It is the time for family and friends.
The jolly season is here. Christmas, Hanukkah, Diwali and other festivals all encouraging us to reflect and embrace the light fantastic with our loved ones. And Friends.
It is the time to put out that intimate seasonal message. That personalized, from the heart greeting, to your closest dearest and special long time 1.2 million friends via Facebook, Instagram and Twitter. Oh, and then the writing of the paper Christmas cards to the 7 people in your life who probably really count.
I cannot help thinking Chamath Palihapiti might not make Mark Zuckerberg's Christmas card list given his comment that "Facebook is ripping society apart."
"If you feed the beast, the beast will destroy you."
Incredibly strong words from the man who was there at the start and benefited financially from the creation of that which he now loathes.
Yet does he have a point? I closed down (and trust me, that is not as easy as opening up ) my Facebook account at the beginning of this year - and personally feel better for it. I save time, I spend that time with true friends and, perhaps more tellingly according to my Fitbit data analytics, my resting heartbeat and blood pressure have significantly improved.
Chamath makes some seriously interesting points- is the short term dopamine high of "likes" far outweighed by the negative sides of social media's undoubted disruption of how we interact as a species socially?
He cites the law of unintended consequences.
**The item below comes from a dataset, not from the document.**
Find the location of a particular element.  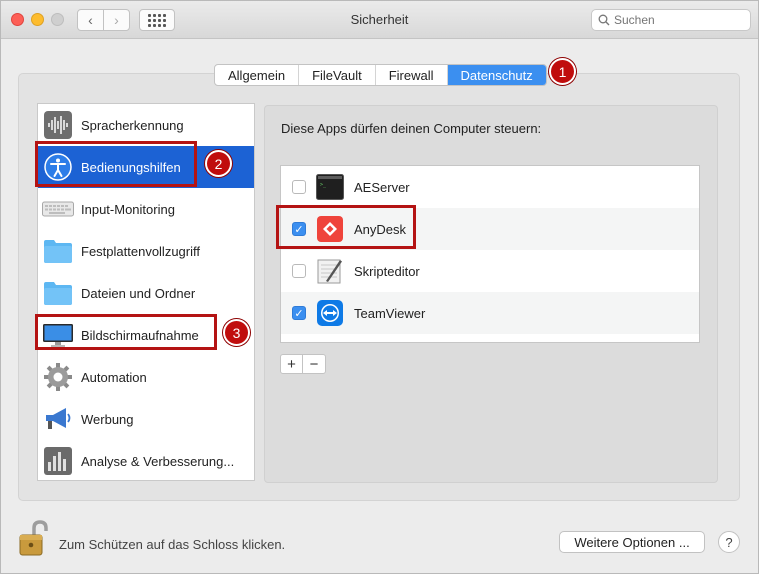

checkmark-icon: ✓ is located at coordinates (299, 314).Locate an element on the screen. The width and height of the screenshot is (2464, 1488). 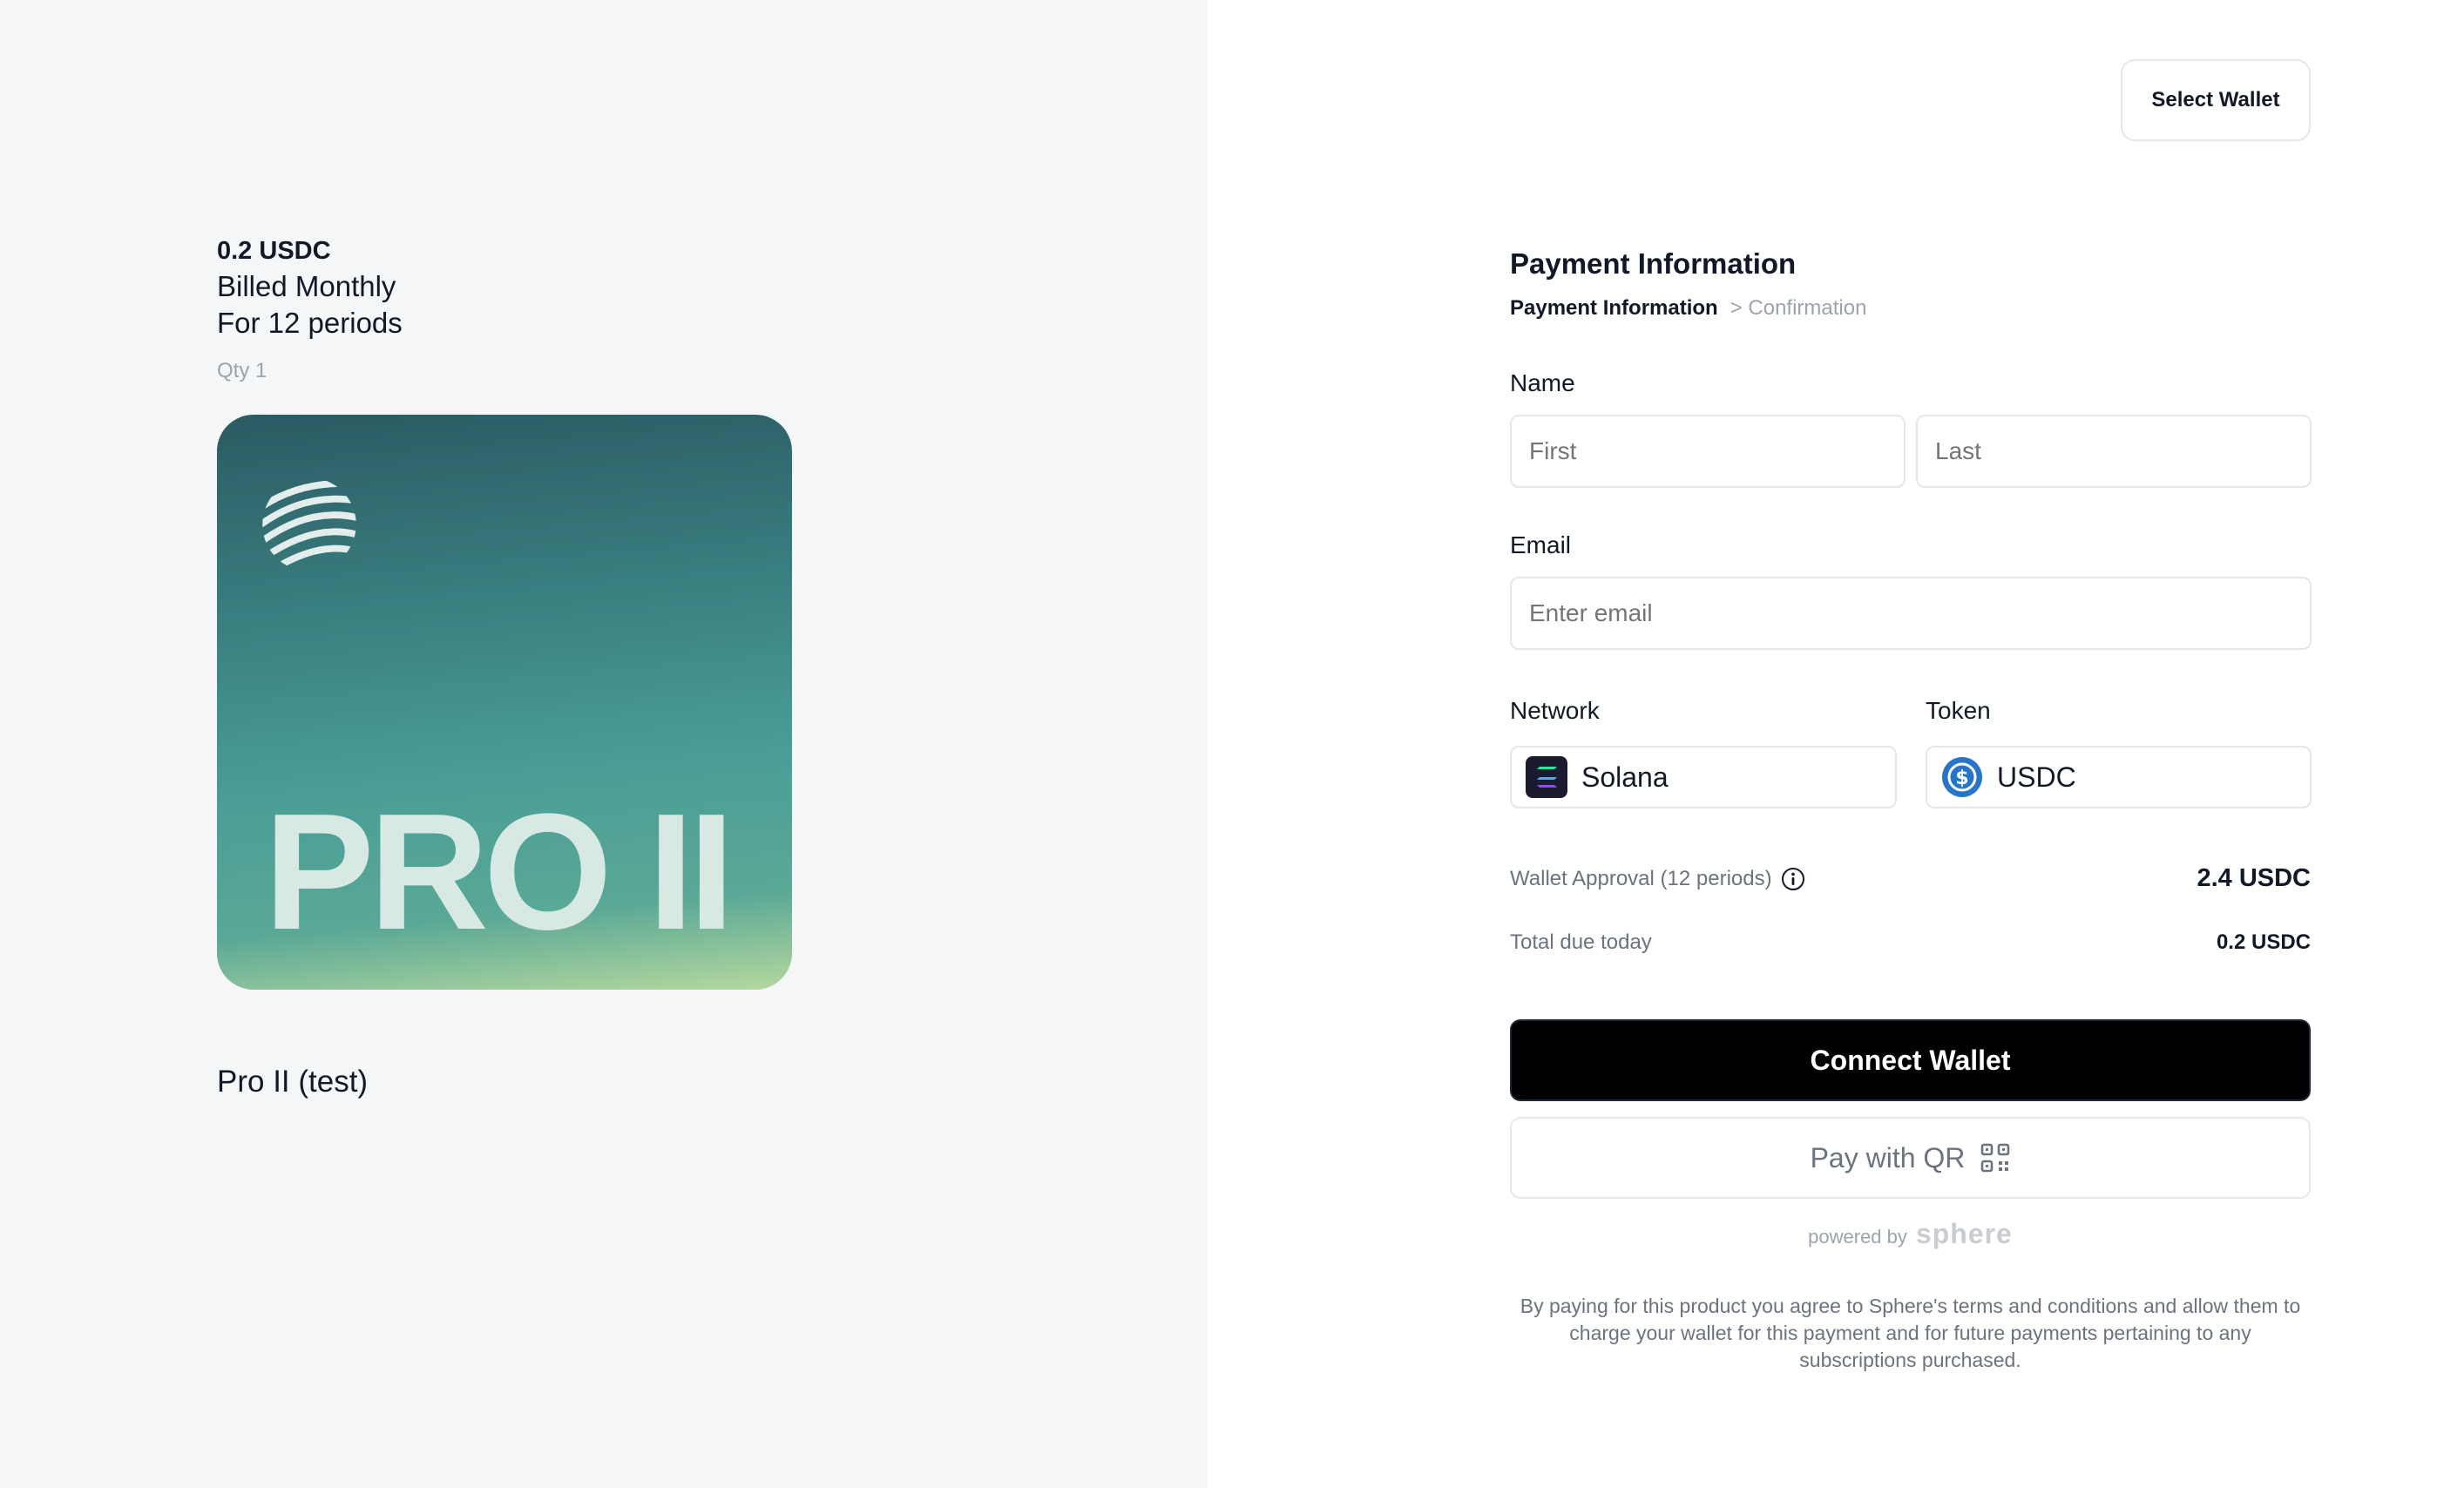
usdc-icon: $ is located at coordinates (1962, 777).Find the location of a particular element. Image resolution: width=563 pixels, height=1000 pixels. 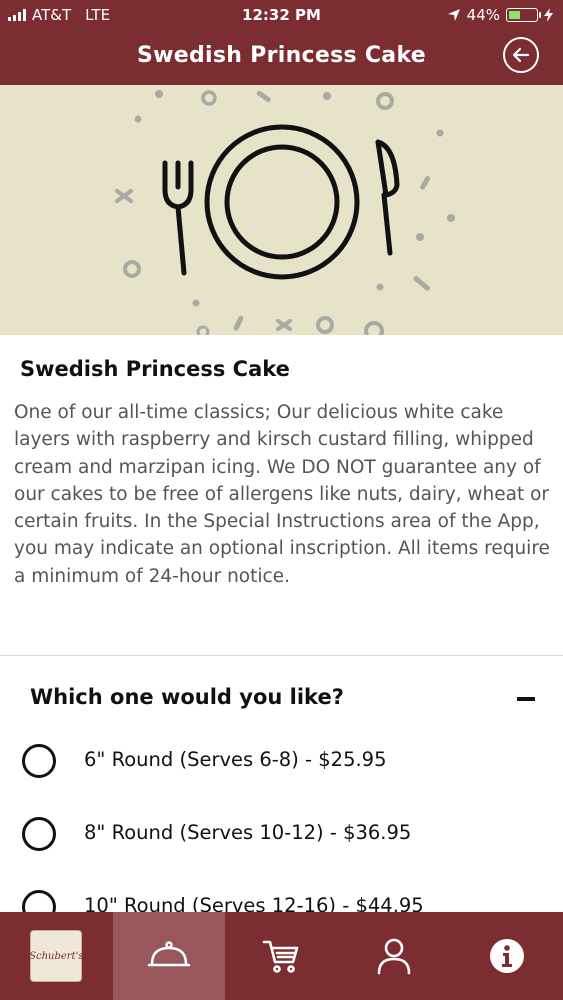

I would equally highlight Newton's third law- For every action, there is an equal and opposite reaction.
After Christmas comes the season for New Year's Resolutions and predictions. I predict that Social Media shall become increasingly scrutinized and the concept of it being an "overwhelming force for the good that does no evil" will significantly challenged.
"I feel tremendous guilt. I think we all knew in the back of our minds, even though we feigned this whole line of 'there probably aren't any really bad unintended consequences'. I think in the deep, deep recesses of our minds we kind of knew something bad could happen, but I think the way we defined it was not like this," he said.